Comme souvent, les conditions s’améliorent vites et nous passons de l’apocalypse à une situation bien plus acceptable. Nous réalisons la deuxième partie sans trop de difficultés et avec un regain net du moral et de la confiance. Nous cherchons un lieu de bivouac avant le camping hors de prix et obligatoire du lac del Desierto. Nous trouvons finalement un lieu caché à 600m du camping au pied d’une cascade. C’est aussi ça aussi l’état d’esprit du voyage en partielle autonomie : un certain côté rebelle et une volonté d’éviter les non-sens touristiques comme le camping payant obligatoire.

Le lendemain matin nous rejoignons la pointe sud du lac del Desierto pour aller à son extrémité nord en bateau. Nous sommes seuls à embarquer sur un petit bateau. Nous traversons l’étroit lac entouré de montagnes et glaciers. Un souci technique oblige quelques réparations au milieu du lac puis nous repartons et arrivons à bon port en une bonne heure. Nous faisons tamponner notre passeport de sortie d’Argentine et mangeons un peu avant un passage ardu pour les cyclistes chargés que nous sommes. En effet ce passage n’est accessible qu’aux piétons. Pour rejoindre la frontière argentino-chilienne nous devrons pousser les vélos sur 7km de chemin de randonnée. 

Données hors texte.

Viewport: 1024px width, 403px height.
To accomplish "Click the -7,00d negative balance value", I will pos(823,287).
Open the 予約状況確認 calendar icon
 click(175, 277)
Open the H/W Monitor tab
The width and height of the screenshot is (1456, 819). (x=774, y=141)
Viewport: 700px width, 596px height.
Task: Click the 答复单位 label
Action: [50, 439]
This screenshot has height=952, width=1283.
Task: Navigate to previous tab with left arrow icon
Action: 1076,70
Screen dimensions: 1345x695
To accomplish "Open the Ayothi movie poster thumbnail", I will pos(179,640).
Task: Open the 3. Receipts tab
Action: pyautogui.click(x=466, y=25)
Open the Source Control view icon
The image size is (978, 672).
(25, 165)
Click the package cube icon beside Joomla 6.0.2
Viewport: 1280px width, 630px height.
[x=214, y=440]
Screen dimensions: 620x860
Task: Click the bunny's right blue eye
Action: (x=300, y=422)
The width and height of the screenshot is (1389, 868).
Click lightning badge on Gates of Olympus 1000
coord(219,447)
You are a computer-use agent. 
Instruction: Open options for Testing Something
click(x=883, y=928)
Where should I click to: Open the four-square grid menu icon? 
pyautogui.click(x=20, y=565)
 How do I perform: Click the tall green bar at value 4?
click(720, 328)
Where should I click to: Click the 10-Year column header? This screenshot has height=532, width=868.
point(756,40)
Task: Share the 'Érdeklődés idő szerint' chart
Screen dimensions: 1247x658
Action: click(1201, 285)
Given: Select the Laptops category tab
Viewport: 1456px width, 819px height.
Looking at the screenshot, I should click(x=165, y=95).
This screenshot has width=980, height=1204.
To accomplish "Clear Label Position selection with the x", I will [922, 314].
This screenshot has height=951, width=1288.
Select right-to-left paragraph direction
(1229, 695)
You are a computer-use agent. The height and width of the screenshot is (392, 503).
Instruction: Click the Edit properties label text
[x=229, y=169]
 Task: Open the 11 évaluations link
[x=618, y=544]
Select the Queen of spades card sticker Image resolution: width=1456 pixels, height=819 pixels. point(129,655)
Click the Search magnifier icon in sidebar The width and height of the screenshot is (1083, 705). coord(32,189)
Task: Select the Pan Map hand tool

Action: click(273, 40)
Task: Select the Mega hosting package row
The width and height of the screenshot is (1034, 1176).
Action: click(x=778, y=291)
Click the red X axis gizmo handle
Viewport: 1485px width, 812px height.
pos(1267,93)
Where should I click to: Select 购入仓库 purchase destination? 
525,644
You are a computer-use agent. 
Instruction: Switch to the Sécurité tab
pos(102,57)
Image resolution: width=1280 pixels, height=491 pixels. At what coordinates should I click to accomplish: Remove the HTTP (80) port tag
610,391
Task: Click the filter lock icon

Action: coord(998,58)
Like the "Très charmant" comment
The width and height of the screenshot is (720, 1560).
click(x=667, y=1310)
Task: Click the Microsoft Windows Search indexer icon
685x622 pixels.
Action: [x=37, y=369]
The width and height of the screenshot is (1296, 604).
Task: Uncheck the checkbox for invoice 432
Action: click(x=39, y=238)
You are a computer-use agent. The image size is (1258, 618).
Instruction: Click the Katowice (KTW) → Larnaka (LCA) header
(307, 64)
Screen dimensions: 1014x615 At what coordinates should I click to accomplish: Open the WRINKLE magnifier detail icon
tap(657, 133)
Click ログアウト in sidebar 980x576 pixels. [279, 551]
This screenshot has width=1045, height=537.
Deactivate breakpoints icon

Il est 11h30, cela commence par un kilomètre de raidillon : les vélos sont si lourds que nous devons en poser un et monter le second à deux. Il faut passer des passages rocheux et des racines. Puis nous devons déchausser pour passer la première rivière. Sans problème. Puis une deuxième rivière. Aucun problème aussi. Un passage d’un troisième torrent nous oblige à passer sur des troncs d’arbres mis en travers de la rivière. La marge de manœuvre est étroite et il ne faut pas se rater avec nos 50kg en équilibre. Nouvelle embuche passée avec succès. Nous pensons un moment déjeuner mais nous décidons finalement de pousser un peu. Heureusement car le plus dur restait à venir !


Un petit passage de rivière puis un champ de boue nous attendent. Nous déchaussons de nouveau et nous enfonçons dans une boue immonde contenant des rejets d’hydrocarbures et des grenouilles qui glissent sous les pieds. Le premier vélo s’enfonce aussi, la largeur des pneus double de volume et le frein à disque est envahi de boue. Pour le deuxième vélo nous décidons d’enlever les sacoches pour pouvoir le soulever. Il nous faut donc refaire deux allers-retours dans la boue puis un dernier passage pour ramener le vélo. Nous sommes plusieurs fois à deux doigts de la chute tellement ça glisse. Les vélos sont de l’autre côté, ouf ! Nous avons mis une bonne heure pour faire quelques dizaines de mètres. Pas le temps pour déjeuner, il nous faut atteindre la frontière avant la nuit. Nous prions pour ne pas à avoir d’autres passages similaires.

D’autres passages de rivières viennent se mettre en travers de notre chemin mais à chaque fois nous parvenons à passer sans déchausser et cela nous permet de nettoyer les vélos. La suite est plus sèche mais nous enchainons montées et descentes avec gros cailloux et racines dans une forêt dense. Après des dizaines de coups de pédales dans les mollets et des portages incessants nous voyons enfin la pancarte annonçant notre passage au Chili ! Il est 18h30, nous avons mis 7h pour faire 7km ! Nous décidons de planter la tente devant la pancarte qui veillera sur nous pendant cette nuit neigeuse… L’aventure continue.